Zoo staff were on pins and needles for months, closely monitoring Meili, a pro in the motherhood department with a seven-year-old offspring to her name. In a statement obtained by the San Diego Zoo Wildlife Alliance, Joe Milo, the senior wildlife care specialist, chimed in, "We are always thrilled when a birth goes smoothly and results in a healthy infant." Harnessing their trust in Meili, they pulled off the zoo's first ultrasound on a monkey.

Nature aficionados will know the François' langur for its neonate's bright orange coat, which starkly contrasts with the species' typical black adult fur. These monkeys hail from southwestern China and northeastern Vietnam but are having a rough go at it lately, with their numbers in the wild dipping below 2,000. It's a grim picture—over the last 40 years, the François' langur population has dropped like a stone, over 50%. The San Diego Zoo Wildlife Alliance is toeing the line against such a decline, leveraging its Conservation Hubs to lend a hand to these creatures and their forest homes.

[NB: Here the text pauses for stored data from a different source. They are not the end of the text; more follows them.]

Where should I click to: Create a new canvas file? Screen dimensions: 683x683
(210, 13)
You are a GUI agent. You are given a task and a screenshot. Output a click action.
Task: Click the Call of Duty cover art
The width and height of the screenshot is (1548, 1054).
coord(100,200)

An integral facet of the Zoo's conservation strategy is its collaboration with the Association of Zoos and Aquariums Species Survival Plan. They've been playing matchmaker and gene-pool guardian, shepherding the genetic diversity of the François' langurs. "Our new infant increases the total to 71 animals at 16 accredited Association of Zoos and Aquariums [institutions] nationwide," Milo stated. Each ginger-haired munchkin counts in the monumental labor to dodge the species' extinction date and secure its hold in captive environments.